======== RECORDED DATA
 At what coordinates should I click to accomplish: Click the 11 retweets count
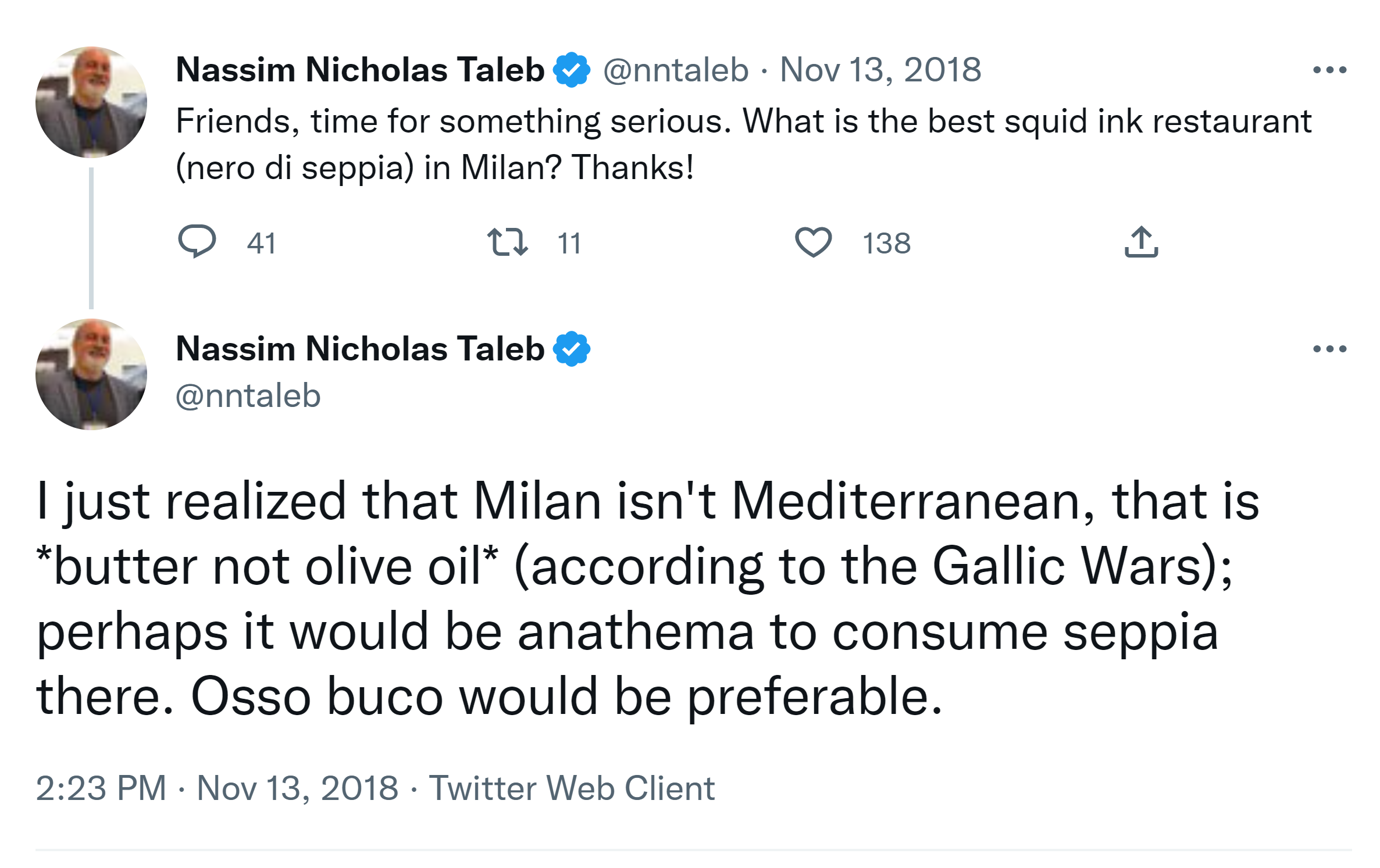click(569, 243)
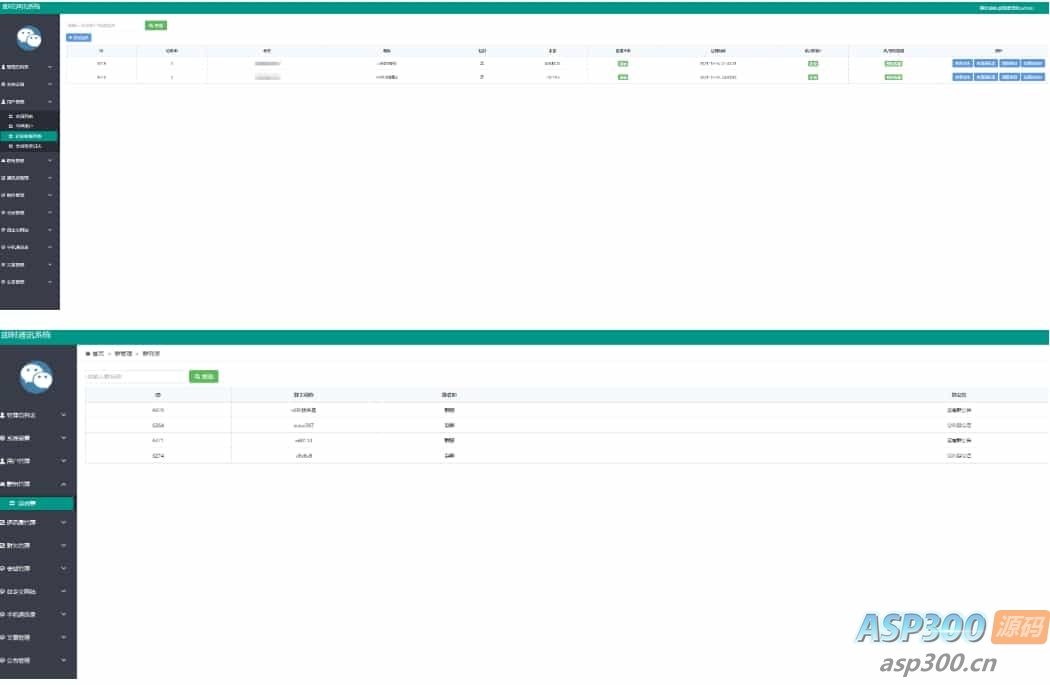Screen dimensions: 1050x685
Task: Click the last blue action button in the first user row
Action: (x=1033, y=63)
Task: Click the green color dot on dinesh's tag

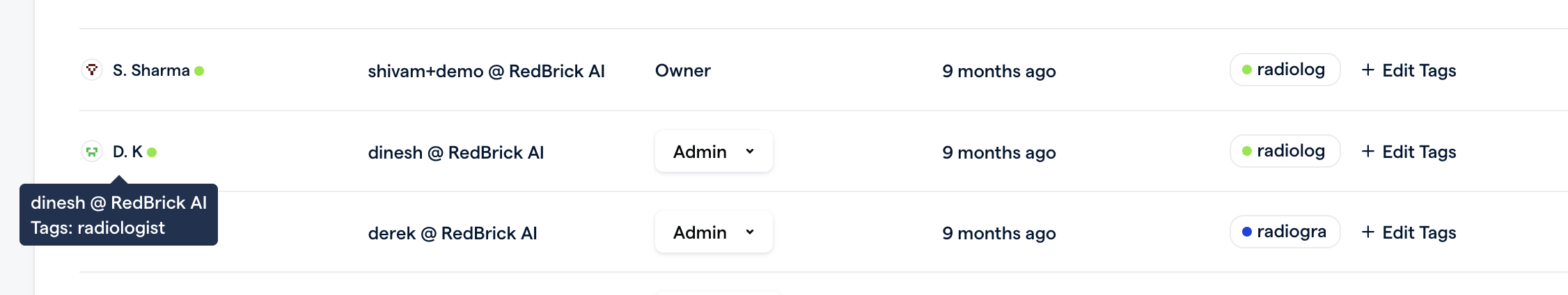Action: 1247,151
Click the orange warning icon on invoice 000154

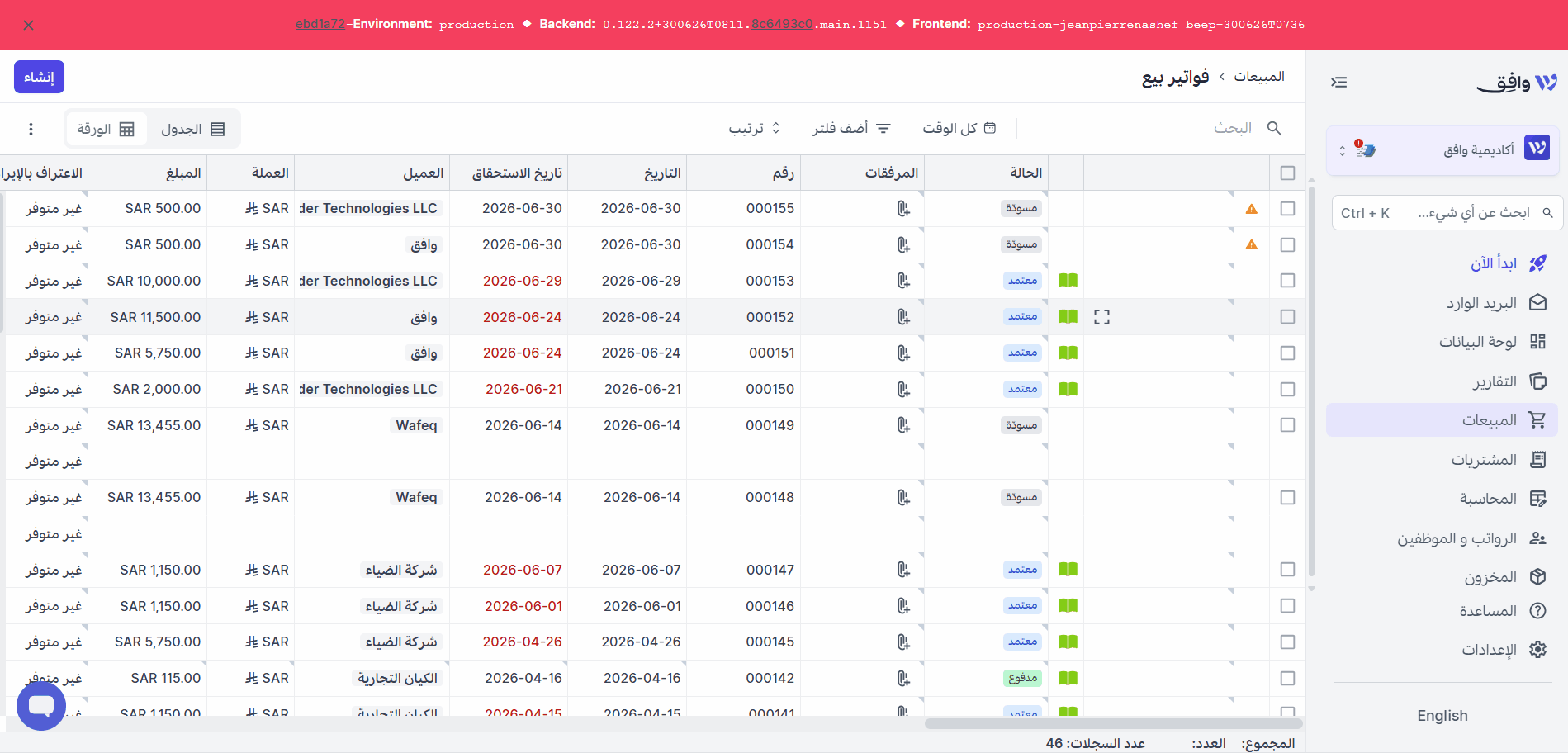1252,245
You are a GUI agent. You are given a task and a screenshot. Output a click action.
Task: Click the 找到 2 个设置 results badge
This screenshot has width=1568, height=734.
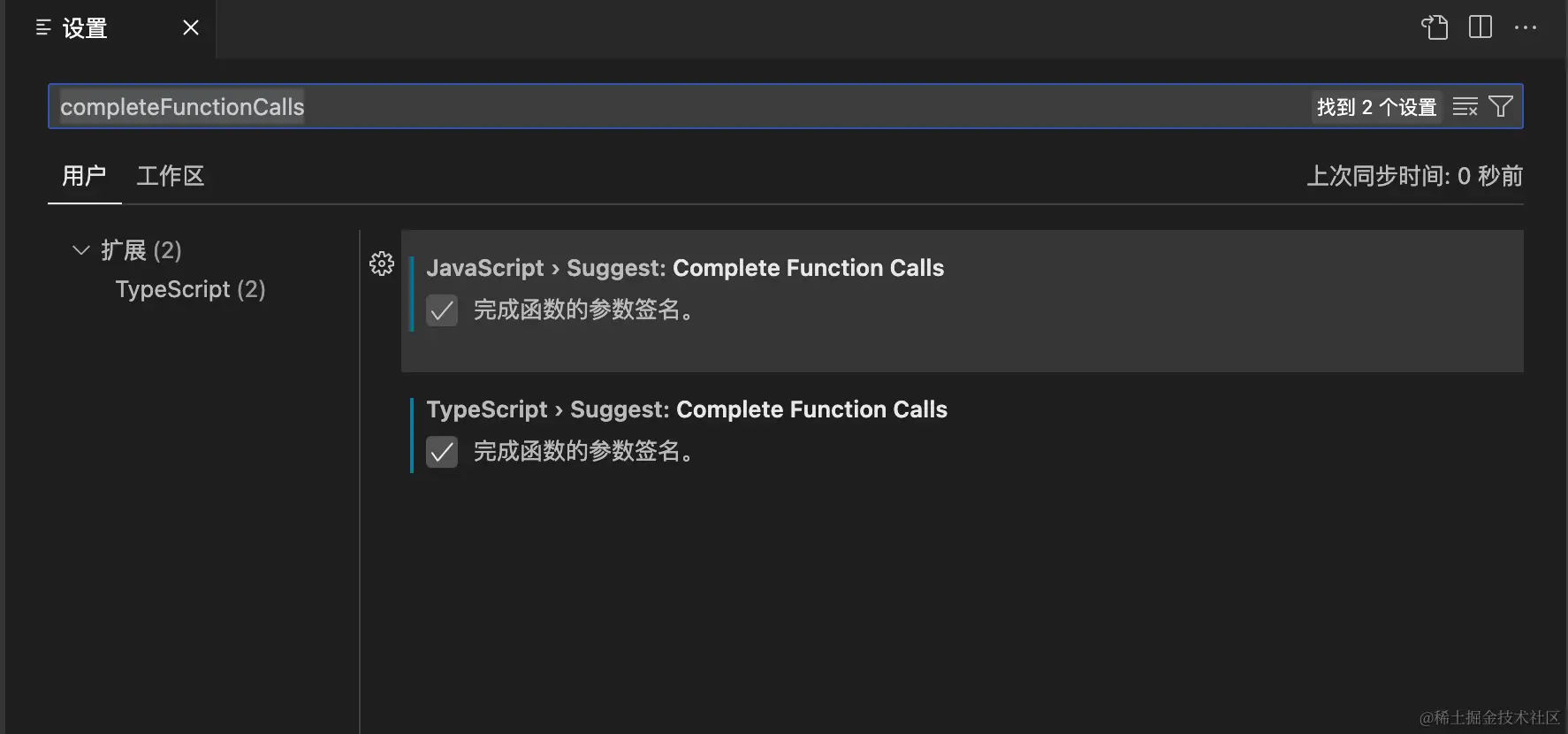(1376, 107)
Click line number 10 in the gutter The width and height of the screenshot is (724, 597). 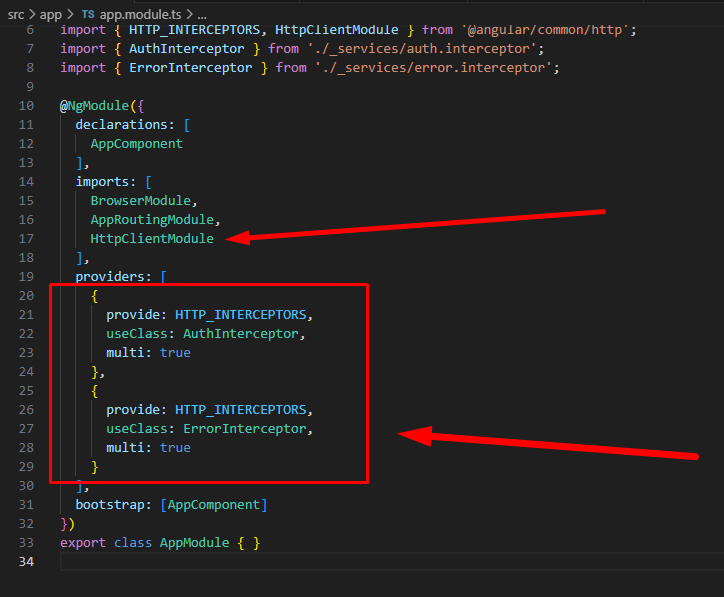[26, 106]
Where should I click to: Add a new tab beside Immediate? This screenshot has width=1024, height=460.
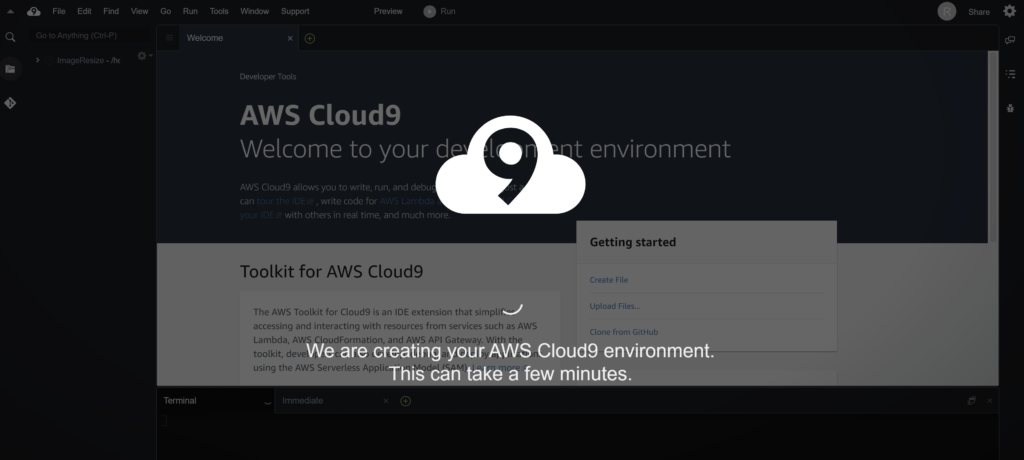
================
The required output is every line from the beginning of the material above through the line with "Task: Click the 找到 2 个设置 results badge", exact and without pictures.

 At what coordinates should I click to accomplish: Click the 11 retweets count
click(569, 243)
Screen dimensions: 1050x685
Task: Click the last blue action button in the first user row
Action: (x=1033, y=63)
Task: Click the green color dot on dinesh's tag

Action: 1247,151
Click the orange warning icon on invoice 000154

1252,245
You are a GUI agent. You are given a task and a screenshot. Output a click action.
Task: Click the 找到 2 个设置 results badge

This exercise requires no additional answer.